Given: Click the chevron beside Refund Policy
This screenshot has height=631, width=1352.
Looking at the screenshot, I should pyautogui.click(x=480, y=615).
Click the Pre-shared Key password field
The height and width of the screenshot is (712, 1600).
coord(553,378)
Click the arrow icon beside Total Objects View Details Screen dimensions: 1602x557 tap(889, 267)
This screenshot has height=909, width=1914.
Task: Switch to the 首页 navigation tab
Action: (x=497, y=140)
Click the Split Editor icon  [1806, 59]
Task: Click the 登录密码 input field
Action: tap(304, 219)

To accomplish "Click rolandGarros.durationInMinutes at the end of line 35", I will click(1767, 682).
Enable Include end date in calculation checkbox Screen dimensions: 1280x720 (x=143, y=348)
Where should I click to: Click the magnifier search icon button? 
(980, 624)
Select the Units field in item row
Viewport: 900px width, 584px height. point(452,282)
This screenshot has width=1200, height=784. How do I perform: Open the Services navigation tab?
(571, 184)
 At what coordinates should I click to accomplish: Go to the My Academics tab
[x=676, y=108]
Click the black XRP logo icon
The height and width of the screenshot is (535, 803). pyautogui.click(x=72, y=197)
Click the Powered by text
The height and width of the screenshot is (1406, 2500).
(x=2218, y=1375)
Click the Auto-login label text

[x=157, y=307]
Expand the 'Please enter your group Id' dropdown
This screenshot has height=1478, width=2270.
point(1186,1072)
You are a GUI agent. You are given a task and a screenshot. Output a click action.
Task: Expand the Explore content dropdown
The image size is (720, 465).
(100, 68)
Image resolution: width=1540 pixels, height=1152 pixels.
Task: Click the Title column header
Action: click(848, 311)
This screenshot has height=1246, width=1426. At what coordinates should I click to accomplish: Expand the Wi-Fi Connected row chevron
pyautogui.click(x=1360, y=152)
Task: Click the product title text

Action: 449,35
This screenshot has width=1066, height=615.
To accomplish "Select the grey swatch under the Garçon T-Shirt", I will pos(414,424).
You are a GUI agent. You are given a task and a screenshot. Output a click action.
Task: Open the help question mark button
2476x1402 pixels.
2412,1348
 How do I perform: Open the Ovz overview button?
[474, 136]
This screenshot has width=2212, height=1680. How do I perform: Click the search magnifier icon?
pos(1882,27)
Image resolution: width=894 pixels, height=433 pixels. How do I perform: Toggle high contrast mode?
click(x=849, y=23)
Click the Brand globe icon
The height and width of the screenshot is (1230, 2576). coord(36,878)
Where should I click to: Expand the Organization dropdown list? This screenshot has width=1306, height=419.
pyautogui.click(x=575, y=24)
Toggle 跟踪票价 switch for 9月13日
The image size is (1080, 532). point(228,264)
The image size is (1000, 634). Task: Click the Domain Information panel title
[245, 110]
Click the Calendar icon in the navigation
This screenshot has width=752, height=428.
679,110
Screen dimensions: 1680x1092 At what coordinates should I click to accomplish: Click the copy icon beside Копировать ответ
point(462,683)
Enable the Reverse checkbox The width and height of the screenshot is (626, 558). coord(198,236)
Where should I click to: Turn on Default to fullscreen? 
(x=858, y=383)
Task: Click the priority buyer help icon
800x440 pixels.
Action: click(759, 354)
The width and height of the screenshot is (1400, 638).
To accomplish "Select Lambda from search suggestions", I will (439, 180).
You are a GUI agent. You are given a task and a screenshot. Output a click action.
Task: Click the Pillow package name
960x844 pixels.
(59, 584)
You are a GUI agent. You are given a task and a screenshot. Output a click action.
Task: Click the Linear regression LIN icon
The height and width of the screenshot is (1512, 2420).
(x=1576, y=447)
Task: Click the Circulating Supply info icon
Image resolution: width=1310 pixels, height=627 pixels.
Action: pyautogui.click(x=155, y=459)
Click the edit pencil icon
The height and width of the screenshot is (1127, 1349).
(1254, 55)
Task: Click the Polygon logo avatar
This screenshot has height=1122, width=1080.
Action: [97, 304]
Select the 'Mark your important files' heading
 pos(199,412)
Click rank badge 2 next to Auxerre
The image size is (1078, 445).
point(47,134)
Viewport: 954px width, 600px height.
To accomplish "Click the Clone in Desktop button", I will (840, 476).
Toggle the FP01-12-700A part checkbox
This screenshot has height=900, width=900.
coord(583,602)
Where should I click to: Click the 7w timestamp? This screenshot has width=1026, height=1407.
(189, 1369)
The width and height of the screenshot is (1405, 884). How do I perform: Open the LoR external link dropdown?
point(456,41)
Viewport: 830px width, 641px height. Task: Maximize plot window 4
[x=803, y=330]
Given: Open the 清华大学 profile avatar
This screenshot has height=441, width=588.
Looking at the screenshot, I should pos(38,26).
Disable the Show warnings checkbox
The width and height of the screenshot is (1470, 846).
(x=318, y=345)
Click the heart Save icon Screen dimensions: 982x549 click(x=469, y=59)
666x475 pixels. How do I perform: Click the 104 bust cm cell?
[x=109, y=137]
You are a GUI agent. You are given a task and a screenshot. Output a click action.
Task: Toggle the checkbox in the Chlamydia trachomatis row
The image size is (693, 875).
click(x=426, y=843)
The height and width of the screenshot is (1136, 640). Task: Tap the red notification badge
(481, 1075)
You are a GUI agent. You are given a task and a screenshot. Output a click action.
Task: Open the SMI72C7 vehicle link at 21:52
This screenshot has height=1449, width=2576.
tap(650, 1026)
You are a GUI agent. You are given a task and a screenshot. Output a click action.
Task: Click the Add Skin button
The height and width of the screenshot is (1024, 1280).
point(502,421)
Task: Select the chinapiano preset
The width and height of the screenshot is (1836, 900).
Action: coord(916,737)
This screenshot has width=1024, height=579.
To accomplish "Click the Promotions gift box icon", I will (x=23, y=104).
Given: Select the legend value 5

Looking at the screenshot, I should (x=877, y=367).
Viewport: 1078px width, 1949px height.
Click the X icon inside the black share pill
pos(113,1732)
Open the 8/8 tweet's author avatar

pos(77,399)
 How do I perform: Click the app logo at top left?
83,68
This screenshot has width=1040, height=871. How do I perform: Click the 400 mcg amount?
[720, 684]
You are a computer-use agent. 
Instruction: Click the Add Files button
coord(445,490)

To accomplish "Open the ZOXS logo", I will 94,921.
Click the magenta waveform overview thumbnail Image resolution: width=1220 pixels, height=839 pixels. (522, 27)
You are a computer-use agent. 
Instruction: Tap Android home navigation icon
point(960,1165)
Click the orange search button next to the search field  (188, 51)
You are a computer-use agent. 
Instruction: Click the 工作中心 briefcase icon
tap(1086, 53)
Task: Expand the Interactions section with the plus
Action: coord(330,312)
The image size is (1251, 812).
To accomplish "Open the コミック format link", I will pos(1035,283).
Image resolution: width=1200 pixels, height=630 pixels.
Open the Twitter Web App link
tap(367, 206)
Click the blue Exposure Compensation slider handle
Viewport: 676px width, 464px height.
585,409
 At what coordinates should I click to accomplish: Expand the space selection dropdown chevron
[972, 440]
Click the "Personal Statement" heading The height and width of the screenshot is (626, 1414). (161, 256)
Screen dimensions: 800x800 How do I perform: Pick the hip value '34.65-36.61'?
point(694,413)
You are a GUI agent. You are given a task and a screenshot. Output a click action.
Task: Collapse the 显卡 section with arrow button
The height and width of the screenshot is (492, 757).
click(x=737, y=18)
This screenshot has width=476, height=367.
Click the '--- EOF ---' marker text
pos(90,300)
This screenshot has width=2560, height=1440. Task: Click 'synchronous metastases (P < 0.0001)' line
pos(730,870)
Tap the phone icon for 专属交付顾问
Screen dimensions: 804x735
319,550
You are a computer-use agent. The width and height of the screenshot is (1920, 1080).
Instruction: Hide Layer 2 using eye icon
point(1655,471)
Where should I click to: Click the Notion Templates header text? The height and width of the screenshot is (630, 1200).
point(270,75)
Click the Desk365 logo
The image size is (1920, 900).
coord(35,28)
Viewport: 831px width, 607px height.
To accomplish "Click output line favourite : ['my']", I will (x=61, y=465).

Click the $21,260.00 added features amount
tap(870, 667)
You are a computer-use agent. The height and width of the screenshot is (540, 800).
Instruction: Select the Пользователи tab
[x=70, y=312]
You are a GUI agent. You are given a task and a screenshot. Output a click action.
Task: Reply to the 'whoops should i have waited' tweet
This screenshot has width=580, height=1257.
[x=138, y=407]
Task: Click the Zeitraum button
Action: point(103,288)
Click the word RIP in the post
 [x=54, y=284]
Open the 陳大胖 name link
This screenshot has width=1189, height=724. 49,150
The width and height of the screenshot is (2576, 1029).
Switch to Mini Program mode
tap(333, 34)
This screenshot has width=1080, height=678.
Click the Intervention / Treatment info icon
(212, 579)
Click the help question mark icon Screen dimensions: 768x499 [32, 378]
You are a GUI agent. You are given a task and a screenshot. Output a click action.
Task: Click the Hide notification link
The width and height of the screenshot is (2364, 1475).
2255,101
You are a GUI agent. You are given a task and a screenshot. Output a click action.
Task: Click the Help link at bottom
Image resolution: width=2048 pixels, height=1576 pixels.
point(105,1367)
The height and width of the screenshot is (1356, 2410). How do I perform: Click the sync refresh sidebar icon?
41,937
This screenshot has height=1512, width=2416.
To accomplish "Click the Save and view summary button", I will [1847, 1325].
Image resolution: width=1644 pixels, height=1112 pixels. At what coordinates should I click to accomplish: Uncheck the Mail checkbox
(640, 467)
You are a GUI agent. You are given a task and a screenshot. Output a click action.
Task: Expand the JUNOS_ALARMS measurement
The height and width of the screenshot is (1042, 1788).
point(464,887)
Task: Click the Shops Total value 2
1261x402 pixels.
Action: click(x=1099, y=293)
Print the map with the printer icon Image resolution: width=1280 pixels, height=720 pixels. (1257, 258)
--*--
▸ WHAT YOU WILL DO
Find every line above that contains the word "Enable" and copy each one out in full.

▸ ANSWER TO THE EXERCISE
Enable Include end date in calculation checkbox Screen dimensions: 1280x720 (x=143, y=348)
Enable the Reverse checkbox The width and height of the screenshot is (626, 558). coord(198,236)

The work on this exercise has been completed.